In a concluding convening meeting with banana sector organizations and retailers on 18 December 2020, the Rainforest Alliance confirmed the sustainability ambitions behind its new standard. The Rainforest Alliance invited farmers and companies to pilot and implement the new program together. Key improvements – grounded in practical solutions – include greater financial transparency – including a pathway to living income and wage, an improved adaptive management approach to agrochemicals and risk assessment tools for producers. The launch of the new standard follows the merger of the Rainforest Alliance and UTZ and utilizes the strengths of both certification programs to create a refined auditing process for certificate holders.
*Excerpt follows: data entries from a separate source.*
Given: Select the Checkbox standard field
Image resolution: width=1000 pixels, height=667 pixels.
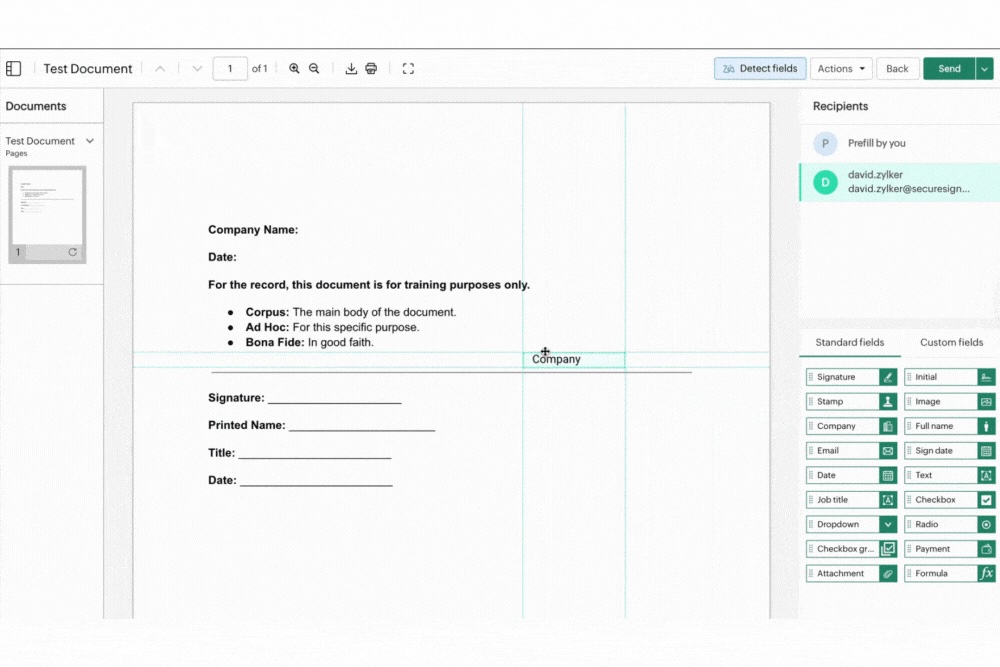Looking at the screenshot, I should (x=949, y=500).
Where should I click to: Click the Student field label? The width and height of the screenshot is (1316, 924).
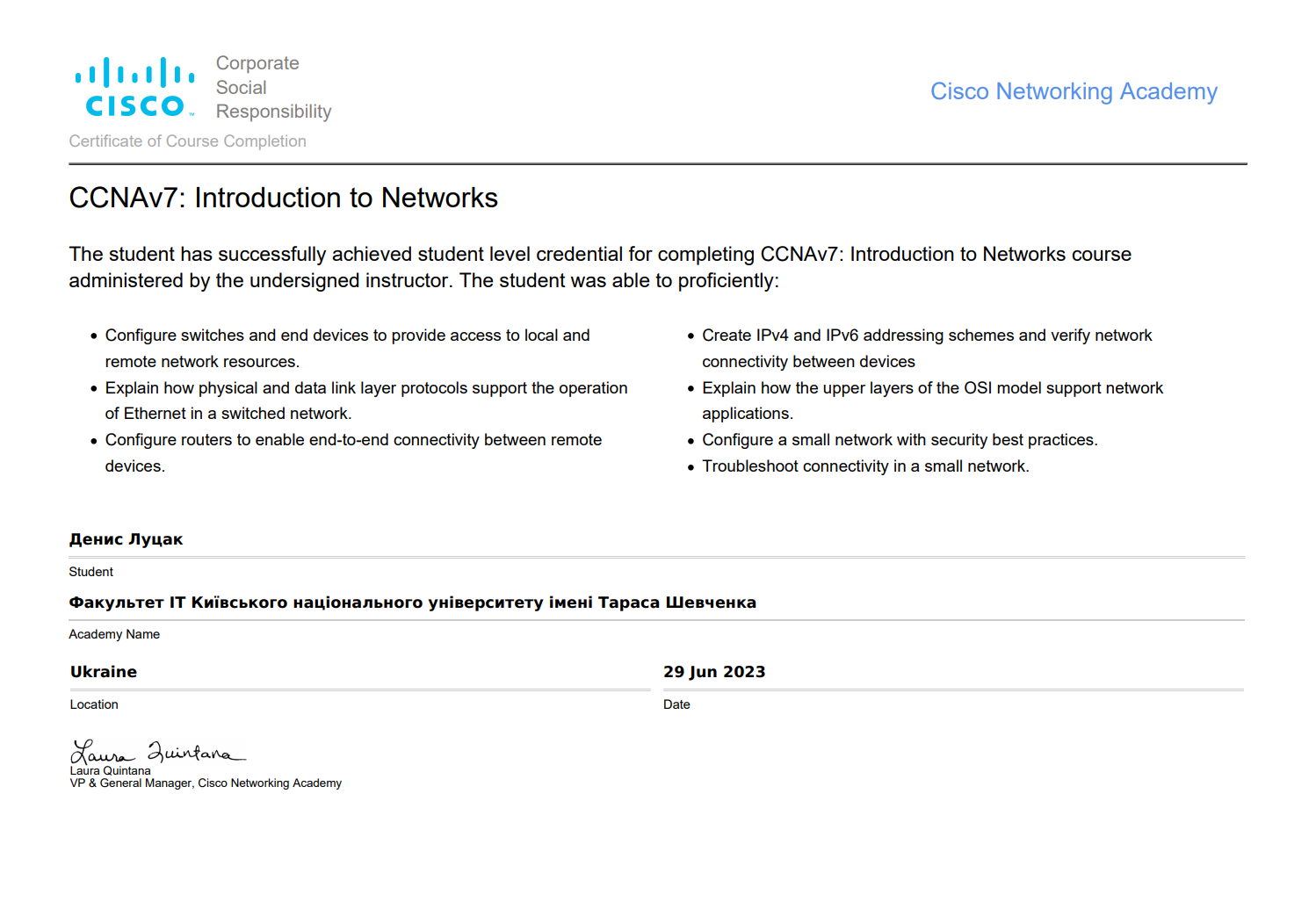(90, 572)
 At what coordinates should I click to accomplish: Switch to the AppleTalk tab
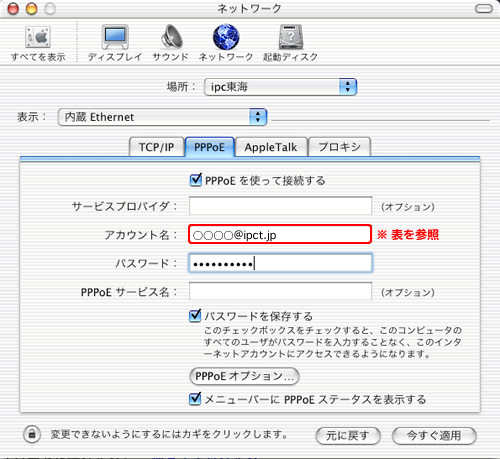pos(271,147)
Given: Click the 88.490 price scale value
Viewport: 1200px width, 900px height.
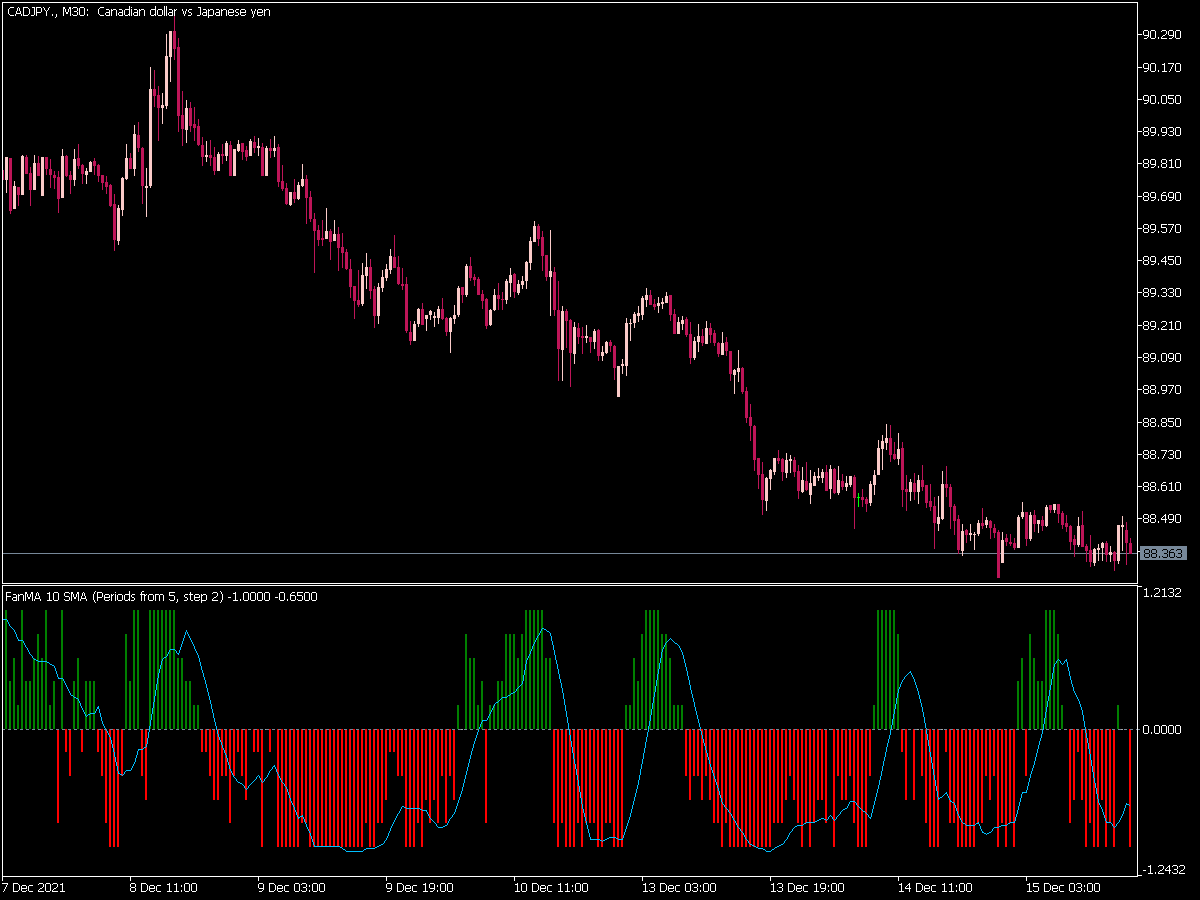Looking at the screenshot, I should (1162, 519).
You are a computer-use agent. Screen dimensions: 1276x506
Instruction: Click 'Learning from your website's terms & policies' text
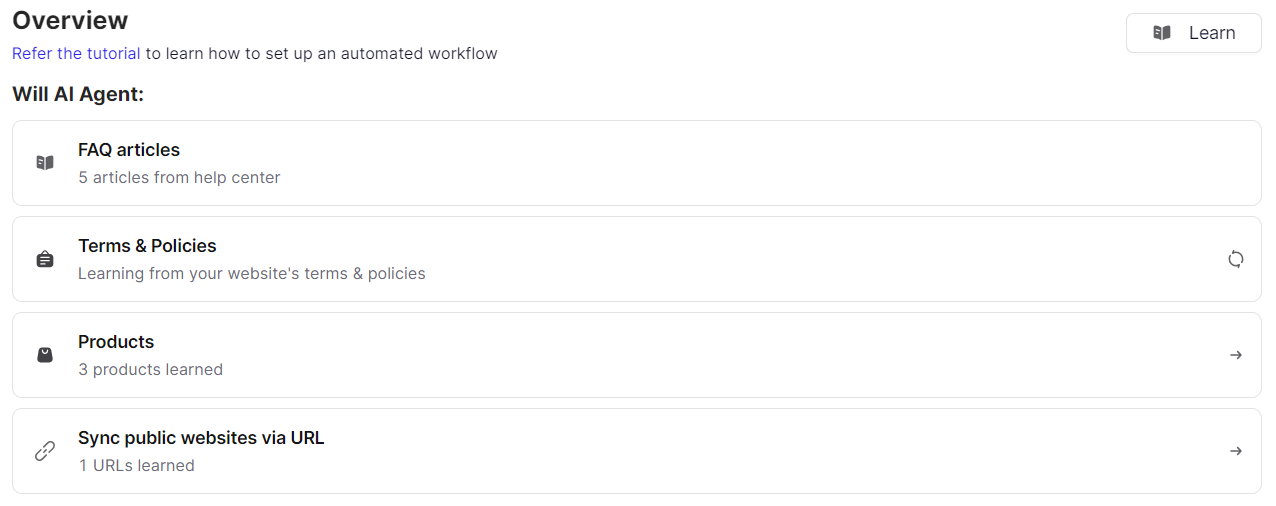pyautogui.click(x=252, y=274)
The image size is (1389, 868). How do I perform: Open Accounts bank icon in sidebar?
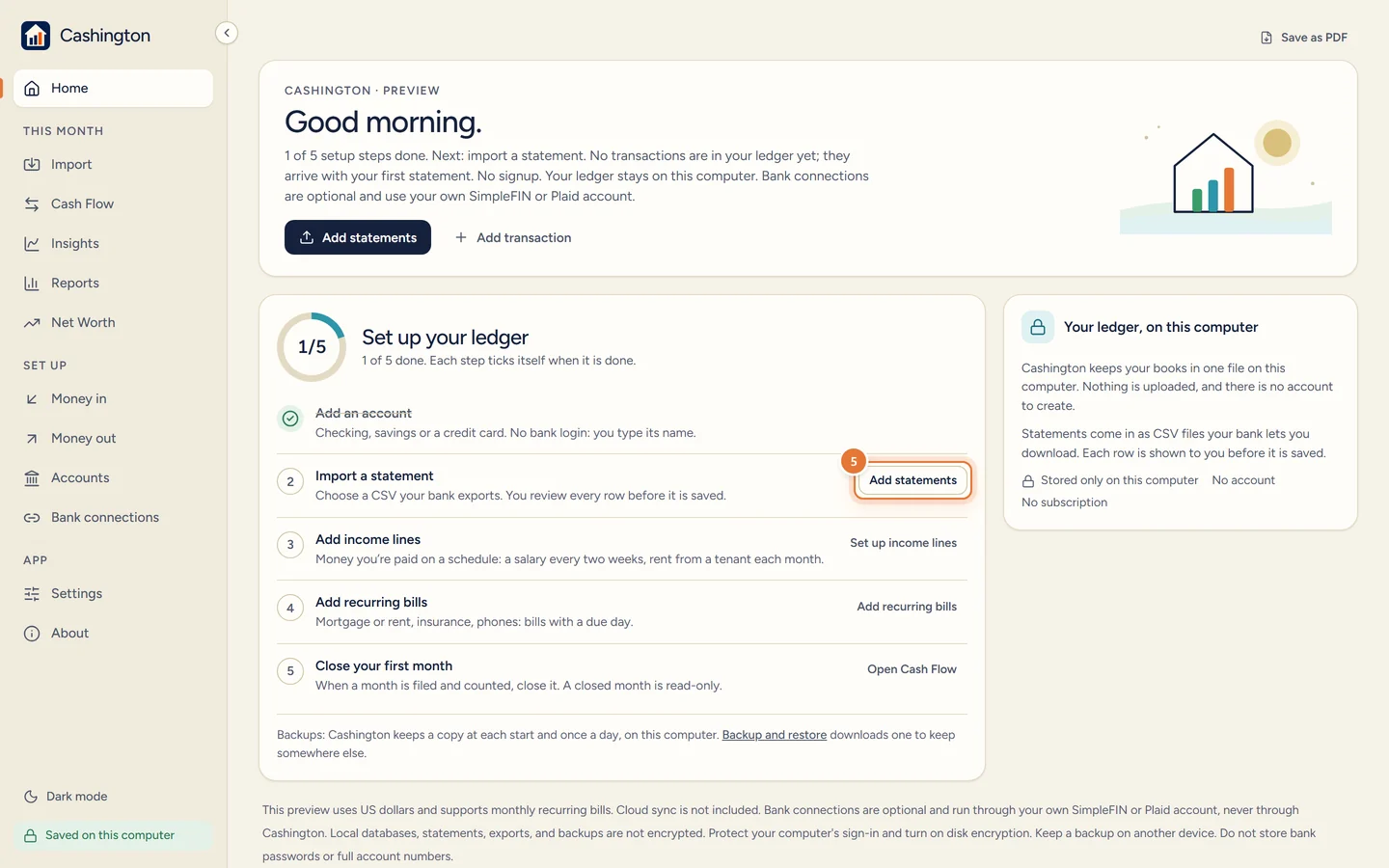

The development of the new certification program included a two-year multi-stakeholder process, numerous public consultation workshops, input from more than 1,000 stakeholders in nearly 50 countries, representing more than 200 organizations and an additional 6-month technical consultation with banana stakeholders to ensure smooth uptake of the new approach. Input was solicited from producers, farm workers, trade associations, trade unions, local NGOs, retailers, traders and other relevant stakeholders.
However, following the publication of the 2020 Standard, the Rainforest Alliance received a letter from banana sector organizations in Latin America expressing concerns with respect to certain elements of the new program, based on the unique challenges specific to perishable crops and the contract cycles of banana farms. In response to this concern, the Rainforest Alliance conducted an immediate roundtable discussion on 23 July 2020 with more than 40 participants including Rainforest Alliance leadership and technical experts.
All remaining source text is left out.